## start
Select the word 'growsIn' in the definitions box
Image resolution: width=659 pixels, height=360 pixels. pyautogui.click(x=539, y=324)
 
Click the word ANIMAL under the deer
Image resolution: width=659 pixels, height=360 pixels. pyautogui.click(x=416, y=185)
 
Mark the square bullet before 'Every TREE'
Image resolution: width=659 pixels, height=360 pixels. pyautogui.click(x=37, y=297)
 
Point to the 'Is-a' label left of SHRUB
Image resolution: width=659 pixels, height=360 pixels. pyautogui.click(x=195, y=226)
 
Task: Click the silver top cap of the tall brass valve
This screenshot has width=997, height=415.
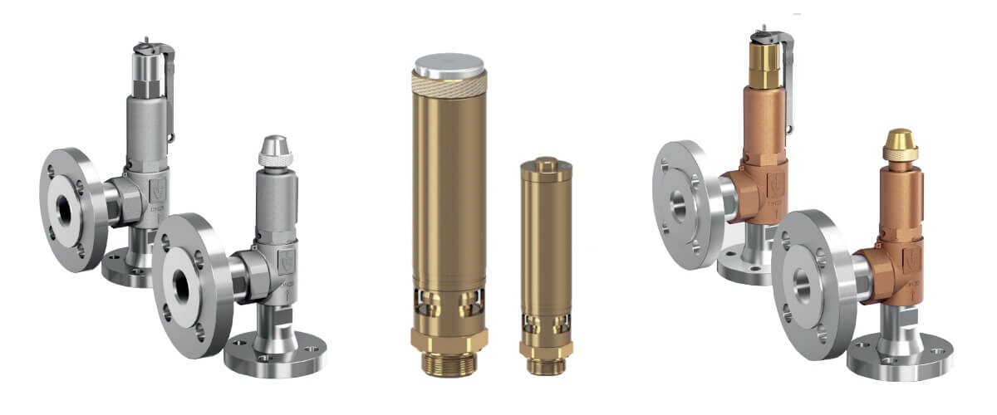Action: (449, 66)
## end
## start
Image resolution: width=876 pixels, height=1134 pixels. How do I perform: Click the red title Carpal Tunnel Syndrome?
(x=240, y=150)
## end
=== Stated exercise ===
Rename "label" to "tag" in the records from the line with "Mark the square bullet before 'Every TREE'" up to and including the line with "Action: (449, 66)", and give those lines again with nothing else changed. Leave the pictures out of your answer.

=== Solution to this exercise ===
Mark the square bullet before 'Every TREE'
Image resolution: width=659 pixels, height=360 pixels. pyautogui.click(x=37, y=297)
 
Point to the 'Is-a' tag left of SHRUB
Image resolution: width=659 pixels, height=360 pixels. pyautogui.click(x=195, y=226)
 
Task: Click the silver top cap of the tall brass valve
This screenshot has width=997, height=415.
Action: (449, 66)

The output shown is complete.